Rescinded Policy Failed to Fully Consider Congressional Directives
The Federal Trade Commission rescinded a 2015 antitrust policy statement that has constrained the agency’s use of its authority to stop anticompetitive business tactics under Section 5 of the FTC Act.
Congress directed the FTC to enforce the prohibition on “unfair methods of competition.” This prohibition extends beyond the Sherman Act and the Clayton Act. The 2015 Policy Statement purported to establish an analytical framework on how the Commission would seek to enforce the prohibition.
Chair Lina M. Khan was joined by Commissioners Rebecca Kelly Slaughter and Rohit Chopra in a statement, which noted that the 2015 policy was shortsighted, and that the Commission must follow the congressional mandate to condemn “unfair methods of competition.” They explained that “[i]n practice, the Statement has doubled down on the Commission’s longstanding failure to investigate and pursue ‘unfair methods of competition.’” Rescinding the statement, they concluded, is crucial to bringing the FTC back in line with its statutory obligations.

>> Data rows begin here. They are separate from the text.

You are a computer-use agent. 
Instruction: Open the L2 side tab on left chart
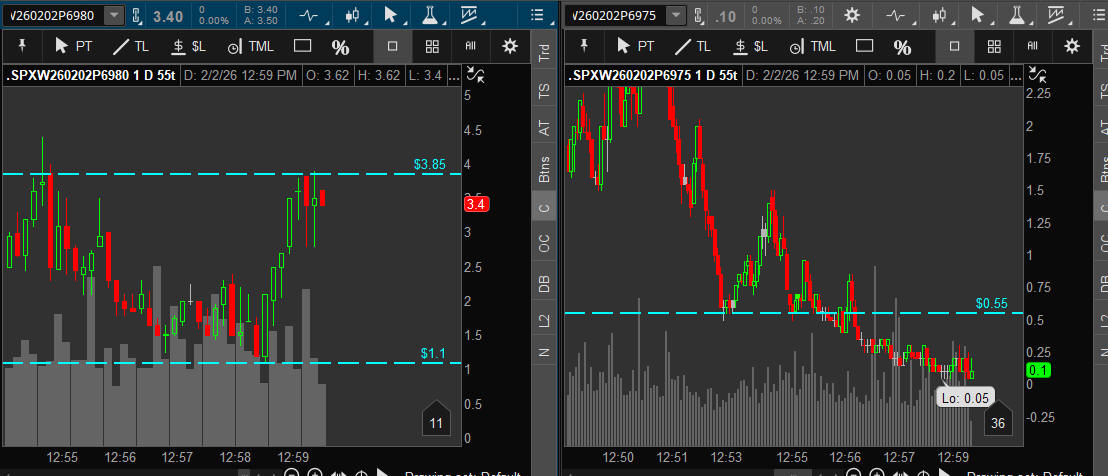pos(544,319)
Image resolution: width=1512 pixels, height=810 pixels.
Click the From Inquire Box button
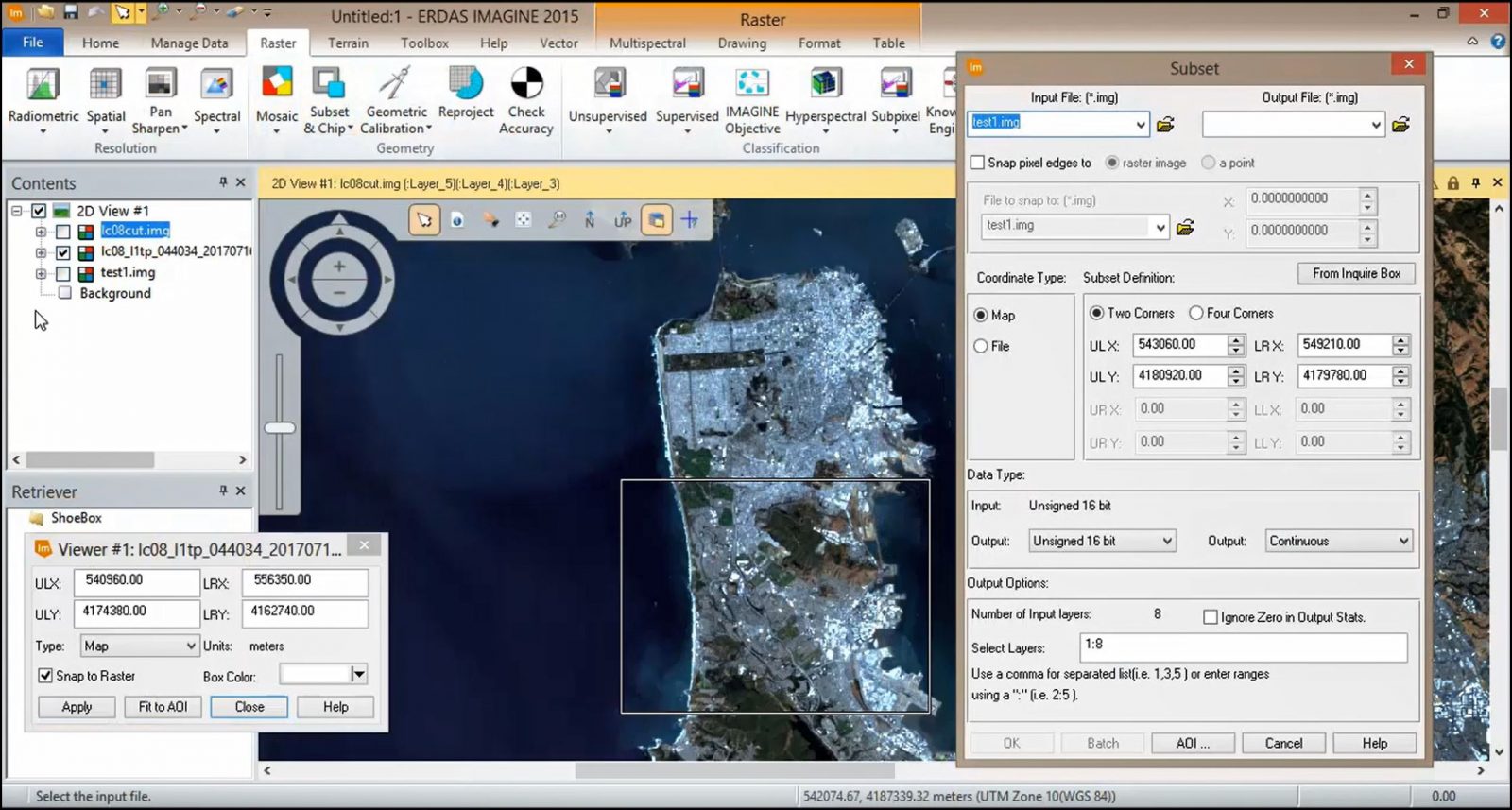(x=1356, y=274)
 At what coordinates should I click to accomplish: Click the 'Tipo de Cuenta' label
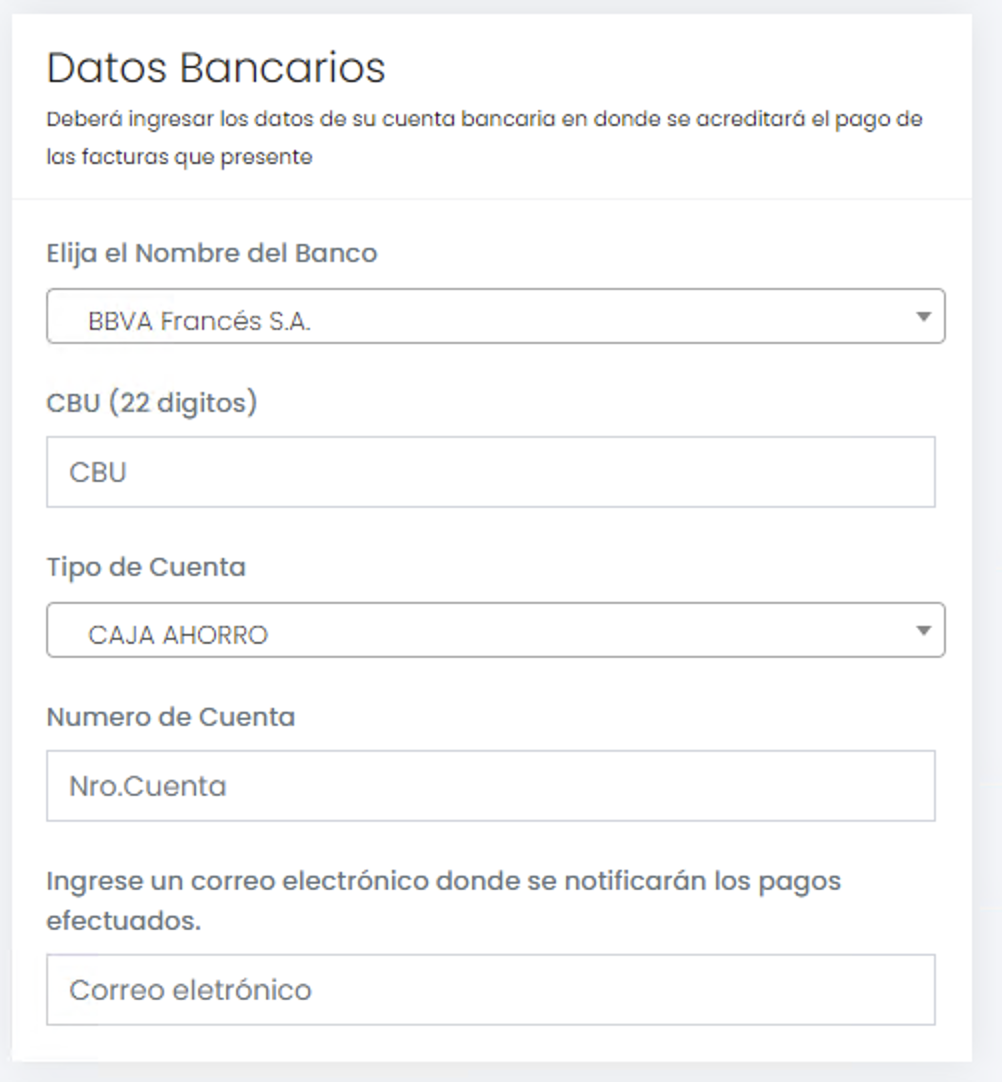pyautogui.click(x=146, y=567)
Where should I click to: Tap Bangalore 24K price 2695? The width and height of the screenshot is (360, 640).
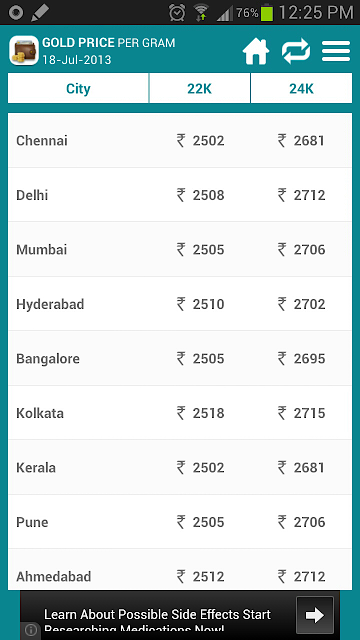301,359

The Commission’s inability, after a century of commanding this statutory authority, to deliver clear Section 5 principles suggests that the time is right for the Commission to rethink its approach and to recommit to its mandate to police unfair methods of competition even if they are outside the ambit of the Sherman or Clayton Acts. The task will require careful and serious work, but it is one that our enabling statute expected and required.”
The majority statement also noted that the Commission will exercise this authority consistent with congressional directives and appropriate case law. In addition, the Commission may consider additional guidance, policy statements, and rules describing conduct that may violate the prohibition on unfair methods of competition.
The Commission voted 3-2 to rescind the Section 5 policy statement in an open Commission meeting live streamed to its website. Chair Khan and Commissioners Chopra and Slaughter voted yes, and Commissioners Noah Joshua Phillips and Christine S. Wilson voted no. Commissioner Phillips issued dissenting remarks. Commissioner Wilson issued a dissenting statement regarding the overall meeting agenda.